If you have an image in your head of the ideal parent, or the ideal family, forget about it. It’s incredibly unhelpful to build up these sort of ideal expectations, and it can make it more difficult to adjust when life doesn’t measure up. The newborn stage can be quite stressful to begin with, so don’t add to it.
Make a list of what needs to be done on a daily or weekly basis in your house. Make a second list of which of those tasks are priorities. Be realistic, and don’t be too hard on yourself either. Once you have a condensed version of the daily household tasks, sit down together and work out who will do which task. Remember that your newborn may have other ideas, so it will be OK if neither of you get around to loading the washing machine, or if you’re ordering a takeaway instead of cooking.

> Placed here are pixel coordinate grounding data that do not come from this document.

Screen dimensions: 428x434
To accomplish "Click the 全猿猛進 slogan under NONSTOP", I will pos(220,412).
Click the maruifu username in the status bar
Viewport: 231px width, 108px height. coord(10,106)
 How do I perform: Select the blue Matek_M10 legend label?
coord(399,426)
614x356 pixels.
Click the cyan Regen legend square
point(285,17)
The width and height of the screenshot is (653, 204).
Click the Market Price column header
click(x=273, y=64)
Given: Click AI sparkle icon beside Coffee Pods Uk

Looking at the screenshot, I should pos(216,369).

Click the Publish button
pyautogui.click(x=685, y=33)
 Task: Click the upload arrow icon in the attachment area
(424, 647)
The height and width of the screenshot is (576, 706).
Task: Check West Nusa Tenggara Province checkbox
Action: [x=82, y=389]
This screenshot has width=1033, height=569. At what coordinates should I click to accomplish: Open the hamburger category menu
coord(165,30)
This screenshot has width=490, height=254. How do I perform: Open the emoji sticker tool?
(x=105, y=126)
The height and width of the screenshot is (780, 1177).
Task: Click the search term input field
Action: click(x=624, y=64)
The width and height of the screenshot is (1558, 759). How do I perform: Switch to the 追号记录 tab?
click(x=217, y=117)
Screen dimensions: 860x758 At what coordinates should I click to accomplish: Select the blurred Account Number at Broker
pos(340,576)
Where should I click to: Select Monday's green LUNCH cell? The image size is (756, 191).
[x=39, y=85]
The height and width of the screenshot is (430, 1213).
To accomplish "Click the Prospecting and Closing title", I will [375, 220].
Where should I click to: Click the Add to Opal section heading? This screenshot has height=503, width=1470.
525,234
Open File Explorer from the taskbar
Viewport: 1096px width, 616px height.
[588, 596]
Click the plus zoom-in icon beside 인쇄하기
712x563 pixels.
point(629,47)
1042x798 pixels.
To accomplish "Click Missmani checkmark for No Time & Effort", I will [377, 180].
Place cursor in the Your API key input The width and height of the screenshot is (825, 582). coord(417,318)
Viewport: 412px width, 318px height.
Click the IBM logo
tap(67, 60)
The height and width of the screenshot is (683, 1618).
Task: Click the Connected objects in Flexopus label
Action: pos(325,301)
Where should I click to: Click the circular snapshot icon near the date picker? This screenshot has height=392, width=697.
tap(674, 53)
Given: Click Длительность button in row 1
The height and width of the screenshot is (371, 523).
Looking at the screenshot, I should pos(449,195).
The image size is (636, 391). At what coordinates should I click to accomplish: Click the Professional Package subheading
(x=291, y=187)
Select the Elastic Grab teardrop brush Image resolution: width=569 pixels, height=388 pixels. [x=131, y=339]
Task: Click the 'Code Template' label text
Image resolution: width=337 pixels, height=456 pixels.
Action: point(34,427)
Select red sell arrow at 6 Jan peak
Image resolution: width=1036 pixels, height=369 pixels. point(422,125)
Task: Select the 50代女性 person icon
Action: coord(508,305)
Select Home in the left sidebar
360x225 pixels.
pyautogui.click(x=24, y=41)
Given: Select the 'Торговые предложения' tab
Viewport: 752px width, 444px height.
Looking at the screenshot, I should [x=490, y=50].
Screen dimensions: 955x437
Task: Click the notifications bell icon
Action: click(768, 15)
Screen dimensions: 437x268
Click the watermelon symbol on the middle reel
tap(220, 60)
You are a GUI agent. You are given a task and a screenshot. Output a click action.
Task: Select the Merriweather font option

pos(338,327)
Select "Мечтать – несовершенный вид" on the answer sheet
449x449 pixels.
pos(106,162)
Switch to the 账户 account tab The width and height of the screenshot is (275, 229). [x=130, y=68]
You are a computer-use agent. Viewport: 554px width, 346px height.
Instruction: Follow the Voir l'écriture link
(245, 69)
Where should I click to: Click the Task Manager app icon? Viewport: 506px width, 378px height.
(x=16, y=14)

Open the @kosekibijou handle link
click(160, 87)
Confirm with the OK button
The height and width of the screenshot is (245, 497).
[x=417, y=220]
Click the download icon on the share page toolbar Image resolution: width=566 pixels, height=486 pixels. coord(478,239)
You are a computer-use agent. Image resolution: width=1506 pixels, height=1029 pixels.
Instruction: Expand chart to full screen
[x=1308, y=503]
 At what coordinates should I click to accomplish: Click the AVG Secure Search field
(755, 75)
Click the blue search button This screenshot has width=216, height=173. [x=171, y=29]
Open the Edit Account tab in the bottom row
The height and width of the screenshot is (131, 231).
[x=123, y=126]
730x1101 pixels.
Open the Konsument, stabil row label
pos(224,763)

Sociologists have a term – maternal gatekeeping. It’s when mothers hover over the father, and gatekeep his interactions with the baby. It could be that they ask why he’s done things a certain way or want him to do things in exactly the same way as they do it themselves. Coping with the feelings of being a new mother can be hard to handle, and it can take a while to trust someone else with your child, even their other parent, but this behaviour can become nit-picking and upsetting for your partner. If your baby is in danger, obviously you need to step in. Otherwise, if your partner changes a nappy in a different way to you, it’s fine. Your partner will learn how to interact with your newborn in their own way. If you feel very anxious when someone else is taking care of your little one, then you may need to think about leaving the house completely. Maybe go for a short walk or go for a nap. Open up to your partner, so they understand that it’s not their fault. Your anxiety should ease over time, and if it does not, seek advice from a healthcare professional.
It’s really easy to forget about your own relationship when you’ve got a newborn. It’s important for you and your partner to reconnect with each other as individuals, and not just as parents. Some couples like to make time to watch a movie together when the baby is sleeping. If a movie seems like too much for you, try watching one episode of a series together instead. Small things like cooking and eating together as much as possible can help you feel more connected.
Having sex after giving birth can be a big deal. Your doctor will probably tell you to wait for about six weeks, but you might not feel ready for sex for longer. Don’t put yourself under pressure to have sex. It’s completely normal for some women to wait for six months, eight months or longer. Your body will let you know when you’re ready. However, sex is part of feeling connected to your partner, and it can help bring you closer and reduce negative feelings you may be having. You might want to try giving each other a massage or finding other ways to redefine your sex life. Communicating with each other, and finding what works for you, is key.